— START OF DOCUMENT —
Abstract
We study to improve the efficiency of finding top-k sequential patterns in database graphs, where each edge (or vertex) is associated with multiple transactions and a transaction consists of a set of items. This task is to discover the subsequences of transaction sequences that frequently appear in many paths. We propose PSMSP, a Parallelized Sampling-based Approach For Mining Top-k Sequential Patterns, which involves: (a) a parallelized unbiased sequence sampling approach, and (b) a novel PSP-Tree structure to efficiently mine the patterns based on the anti-monotonicity properties. We validate our approach via extensive experiments with real-world datasets.
This work has been supported in part by the National Key Research and Development Program of China (No. 2017YFB0803301), the Natural Science Foundation of China (No. U1836215), and DongGuan Innovative Research Team Program (No. 201636000100038).
Access provided by Autonomous University of Puebla. Download conference paper PDF
Similar content being viewed by others
Keywords
1 Introduction
The problem of sequential pattern mining, which discovers frequent subsequences from a sequence database, has been extensively studied in [3,4,5,6]. Motivated by the rich knowledge in the database graph, a related but different problem is proposed [2], which is to perform sequential pattern mining in database graphs, aiming to discover the subsequences that frequently appear in many paths of the graph. It is natural to ask whether we can extend the existing sequential pattern mining methods for this new task. Unfortunately, there is no straightforward way as most of existing methods don’t account for a database graph as input. Moreover, the number of transaction sequences induced by all possible random walks of a database graph is extremely huge, demanding more efficient approaches. Despite the fact that a recent study [2] has proposed to approximate the sequential patterns in a database graph, it still falls short in efficiency.
— END OF DOCUMENT —
— START OF AVAILABLE DATA —
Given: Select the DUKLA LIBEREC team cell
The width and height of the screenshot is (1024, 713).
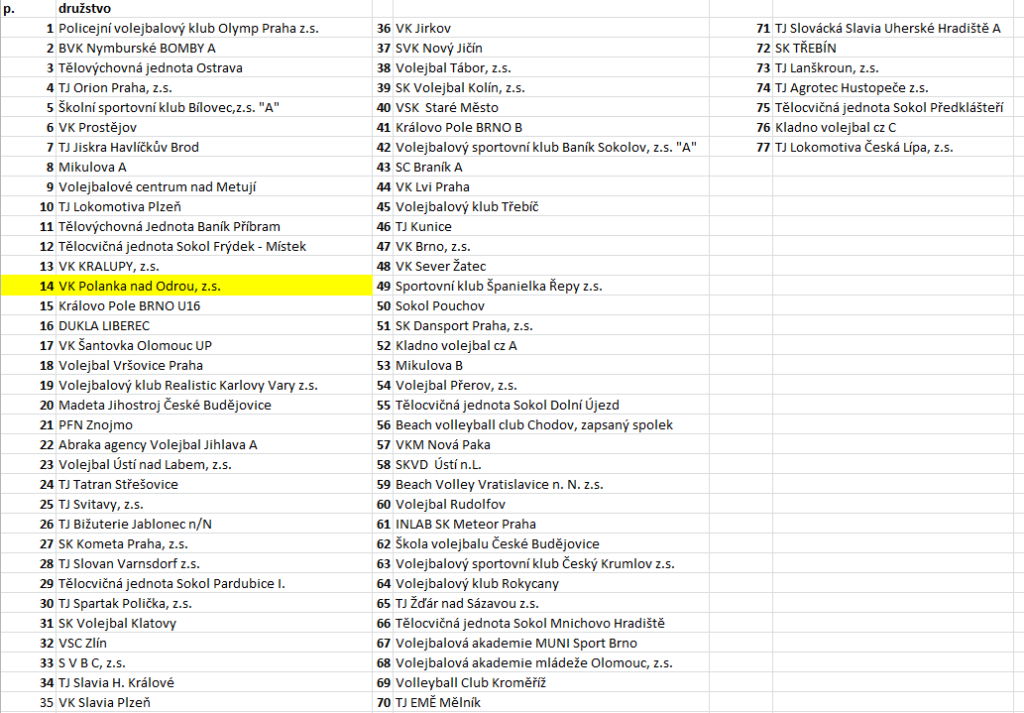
— END OF AVAILABLE DATA —
THINGS TO DO |
• 1. According to the paper on mining sequential patterns in database graphs, what does PSMSP stand for?
• 2. Extend the paper on mining top-k sequential patterns in database graphs, picking up after its final sentence.

OUTPUTS BY TASK |
• 1. A Parallelized Sampling-based Approach For Mining Top-k Sequential Patterns.

• 2.
To fill this gap, we propose to improve the efficiency of finding top-k sequential patterns in database graphs through two-stage optimizations. First, we develop a parallelized sampling method as well as a weighting mechanism for the sampled transaction sequences. Second, we develop a novel Tree of Trees (ToT) structure, PSP-Tree, to mine the approximate top-k patterns by exploring the anti-monotonicity properties.
2 Problem Definition
Let \(\alpha \) be an item, I be a set of items and an itemset X be a subset of I. We assume that items follow an arbitrary fixed order in each itemset. A transaction is a tuple \(\tau =(tid, X)\), where tid is a unique transaction-id and X is the corresponding itemset.
A database graph \(G=(V, E, \mathbb {T})\) is directed, where V is a finite set of vertices, \(E \subseteq V \times V\) is a set of directed edges and \(\mathbb {T}=\{T_e|e \in E\}\) is a set of transaction databases that each transaction database \(T_e\) is associated with the edge e.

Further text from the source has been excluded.